Touching the Customer

In today’s ecommerce environment, it is not enough to have a website and product. You have to have an “experience,” and preferably a positive and memorable one. Setting yourself apart, directly connecting with the customer and driving loyalty are more important than ever.

Most ecommerce companies tackle these issues with amazing web designs, interactive curating, competitive pricing, loyalty programs, and other endless features, offers, and programs. Companies measure all sorts of acronyms; LTV, PCR, and CAR; just a spoonful of the alphabet soup that serves as today’s ecommerce metrics.

But, what about the physical experience? The most common answer, “It’s all virtual. You know, on the web. There is not an actual physical experience.” Wrong.

For every ecommerce order of a physical product, there is a box, bag or envelop. When a customer picks up their package, it is the first time they physically touch your company; and that is a powerful event.

All the best web features in the world cannot make up for a late shipment, backorder, canceled order, and/or shipping damage. Order delivery is the final step in the order lifecycle and sometimes the worst. Bad order fulfillment can make or break a customer’s decision to ever order from your company again.

The customer may complain, call customer service, leave a review or tell nasty stories to their friends. Or…they may just quietly walk away. Moving on to the next website that sells exactly what you sell, at the same price, and on the same web platform. It’s called “dogs not barking,” and it can be frightening.
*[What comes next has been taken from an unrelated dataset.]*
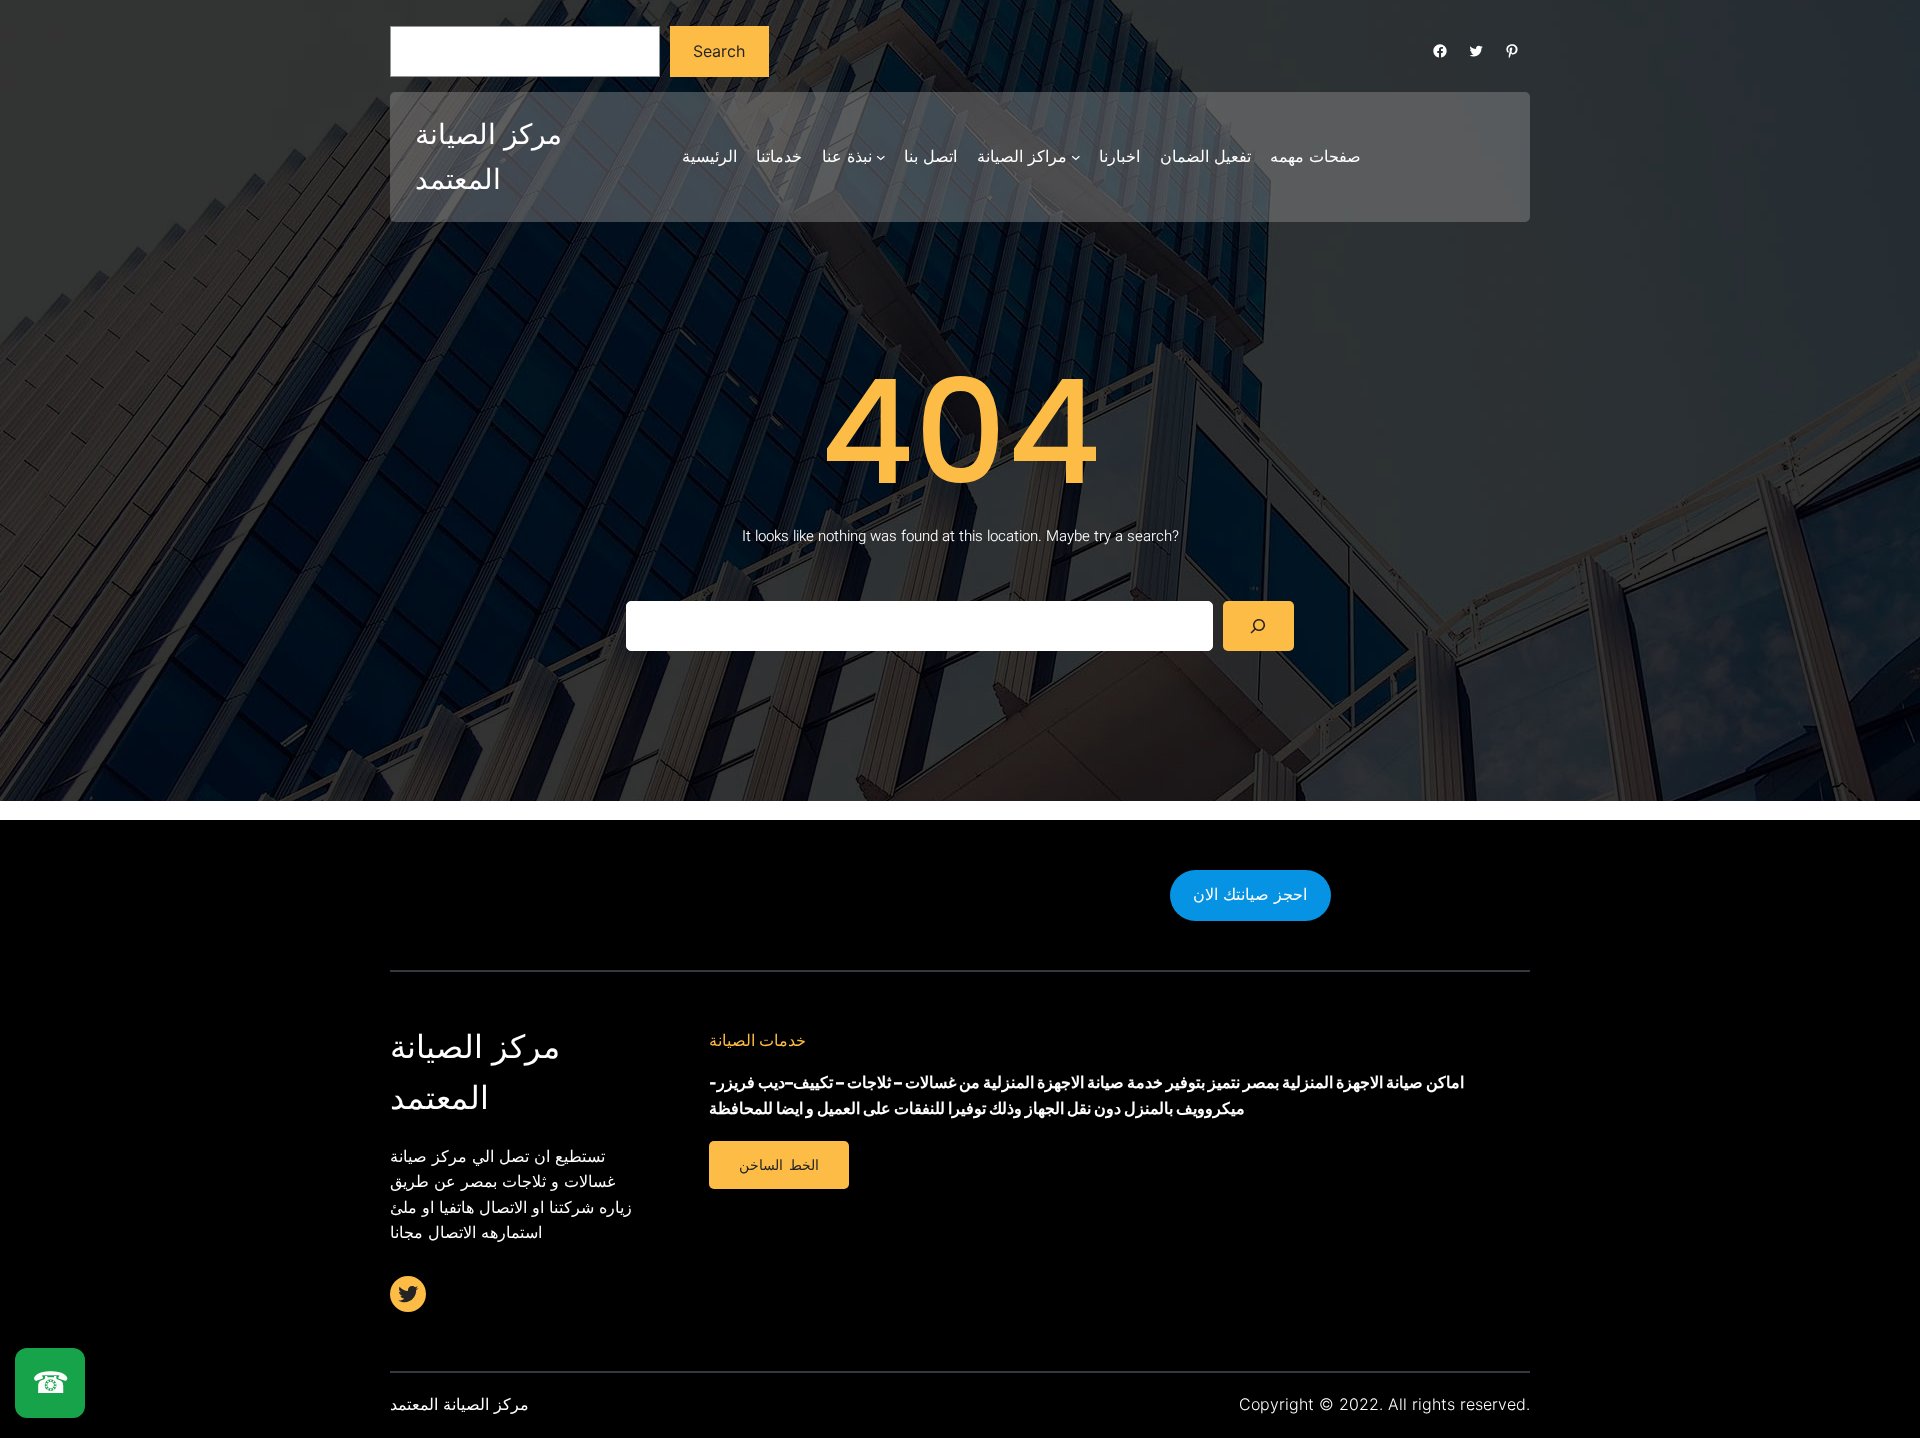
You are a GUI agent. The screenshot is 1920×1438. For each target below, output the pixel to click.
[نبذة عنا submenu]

So what goes into a positive and sticky order delivery experience? Three things: Inventory, Shipping, and Packaging.


Do you have it? Is it in a sellable condition? Are you going oversell? When the customer checked out you said you had it; now you don’t. WTH?

Customer disappointment (or delight) starts with inventory. Even the most beautiful website wouldn’t soothe a customer when you cancel their order. Inventory accuracy is a pillar of excellent customer experience.

Investing in solid OMS solutions and rigorous inventory hygiene ensures solid customer delivery. Technology that provides insights, selling thresholds and low inventory alerting is key to fast scaling and growth.


Does speed matter? In the world of Amazon Prime, the resounding answer is “YES!”. However, it depends. Does your brand or demographic demand 2-day air? Will your product arrive melted, defrosted or just gross with 3-5 day shipping?

Providing 2-day air can eat away at margins and inhibit profits, not great long term strategies. Replenishment orders can be predicted and utilize slower ground shipping to save money. Some products do not reflect pricy shipping options and may deter customers.

Spend some time with marketing and customer service, understand their point of view. Then you can offer shipping speeds and prices that reflect your brands, your customer and your experience.


It’s just a box, right? Nope. It’s an experience. Does your company tout carbon offsetting and environmentally friendly? Do your virgin pulp boxes, packed full of styrofoam peanuts, and glossy leaflets say “environmentally friendly”? No, it does not. It screams, “I can’t walk the talk.”

Packaging is not just about shipping sh*t in a box. It’s about product integrity, recycling, cost savings; and most importantly it is about touching the customer. So what does your box say about you?